Selon la médiation qatarie, les discussions se poursuivent “avec le soutien du Qatar” pour appliquer les engagements contenus dans la Déclaration de principes signée le 27 juin. Mais un sujet retarde tout : la mise en place d’un mécanisme d’échange de prisonniers, sous supervision de la Croix-Rouge internationale. Ce processus, jugé essentiel pour instaurer un climat de confiance, prend plus de temps que prévu.
Le 29 juillet, les deux camps avaient pourtant convenu de libérer leurs détenus respectifs avant de passer à la phase des discussions directes.
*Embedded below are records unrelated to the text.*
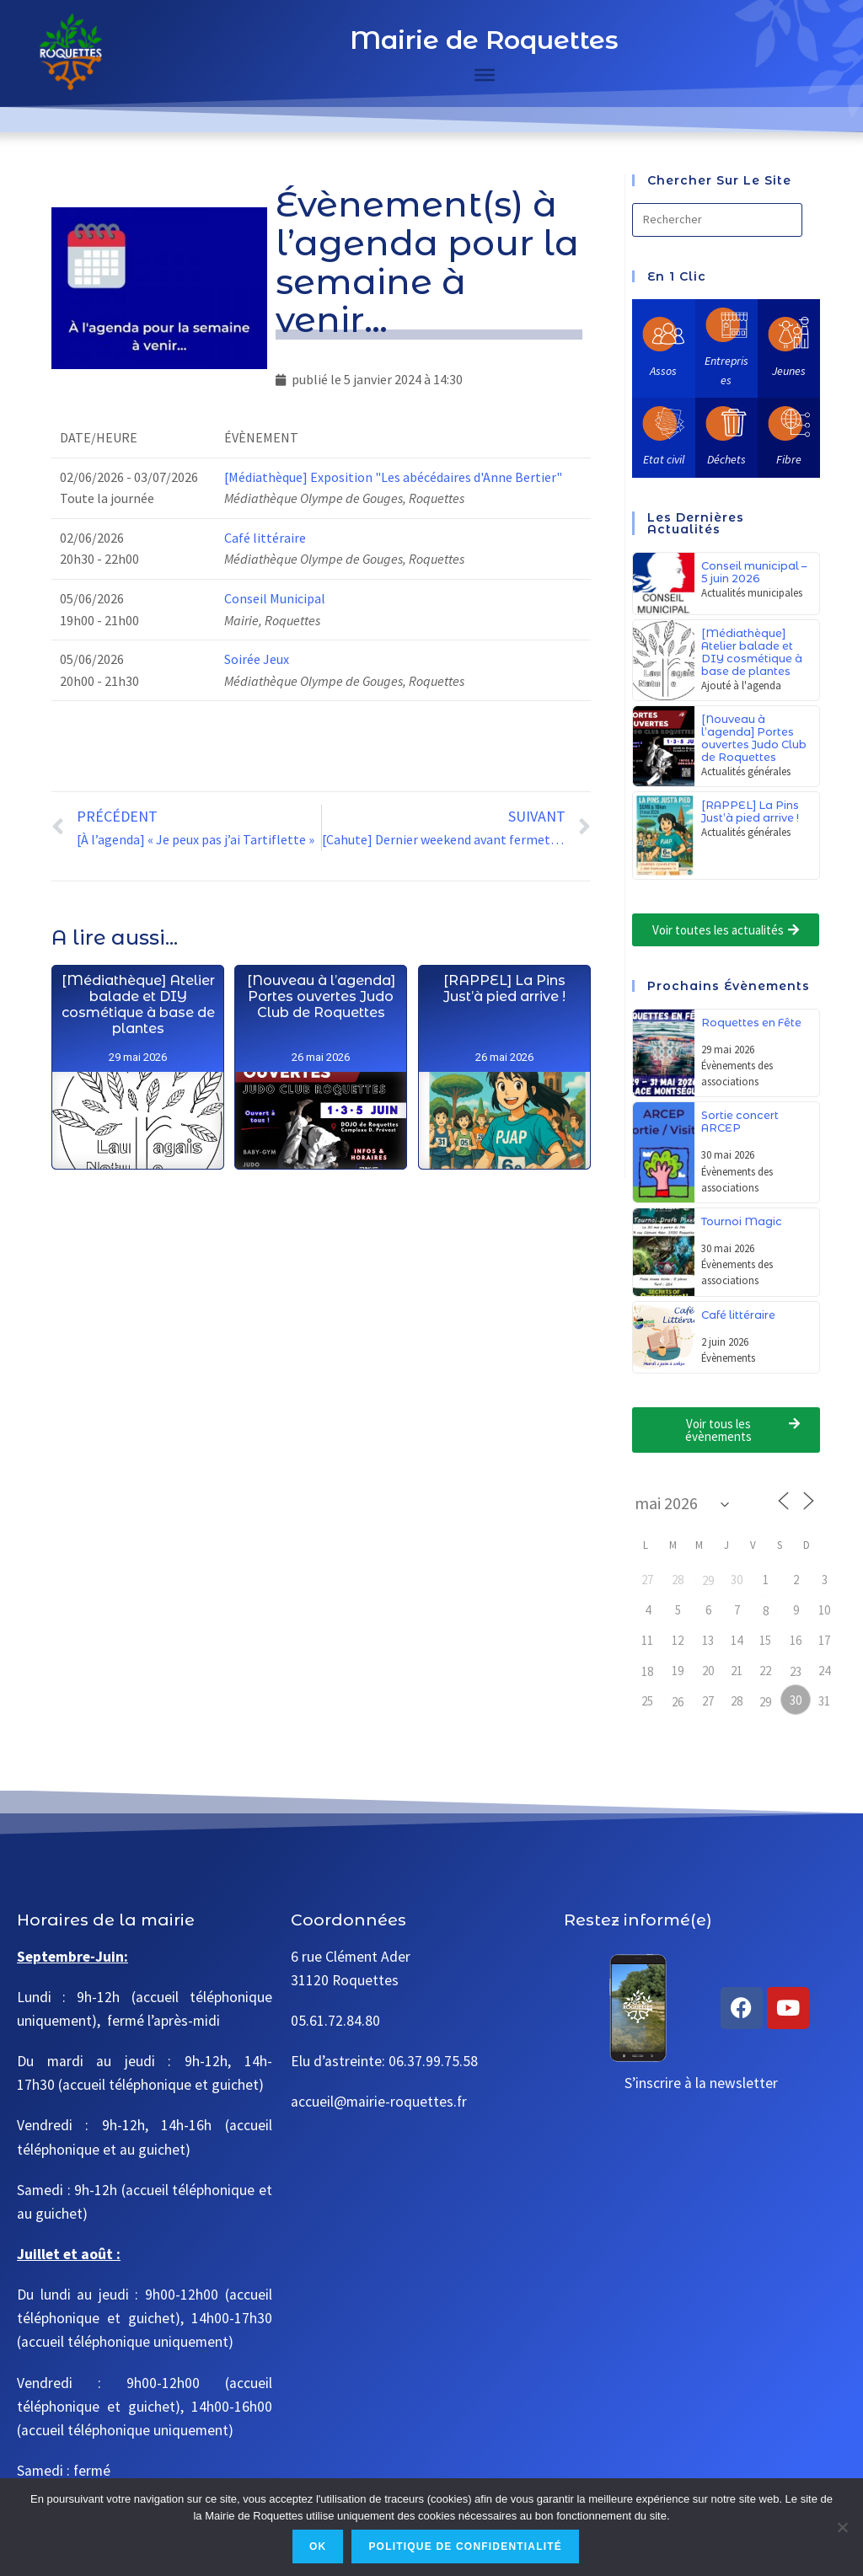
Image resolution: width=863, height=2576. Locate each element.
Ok (317, 2546)
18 (647, 1671)
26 (677, 1702)
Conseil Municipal (274, 598)
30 (795, 1700)
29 (708, 1580)
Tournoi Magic (741, 1221)
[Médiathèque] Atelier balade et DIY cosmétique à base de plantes (138, 1064)
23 (795, 1671)
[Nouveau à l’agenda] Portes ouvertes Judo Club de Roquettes (321, 1080)
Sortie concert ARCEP (740, 1121)
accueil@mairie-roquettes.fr (379, 2101)
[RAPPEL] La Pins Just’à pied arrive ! (504, 1187)
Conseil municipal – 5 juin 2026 (754, 572)
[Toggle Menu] (484, 75)
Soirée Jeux (256, 659)
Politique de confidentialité (465, 2546)
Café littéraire (265, 537)
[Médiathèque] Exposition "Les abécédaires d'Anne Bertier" (393, 477)
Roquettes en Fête (751, 1022)
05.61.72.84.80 (335, 2020)
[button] (725, 929)
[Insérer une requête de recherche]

Mais à ce jour, aucun prisonnier n’a été libéré. Le M23, inflexible, prévient qu’il ne se déplacera plus à Doha si ses 700 combattants et sympathisants ne sont pas relâchés par Kinshasa. Initialement, la reprise des pourparlers devait permettre d’aboutir à un accord global de paix le 17 août, conformément à la feuille de route. Ce rendez-vous manqué compromet donc le calendrier fixé.
L’entrée en fonction du gouvernement Suminwa II, fraîchement dévoilé, pourrait toutefois influer sur la suite des négociations. Une nouvelle approche ou des instructions politiques claires pourraient débloquer la situation et remettre les deux parties autour de la table à Doha. En attendant, l’espoir d’un accord inclusif s’éloigne, et le climat de méfiance persiste.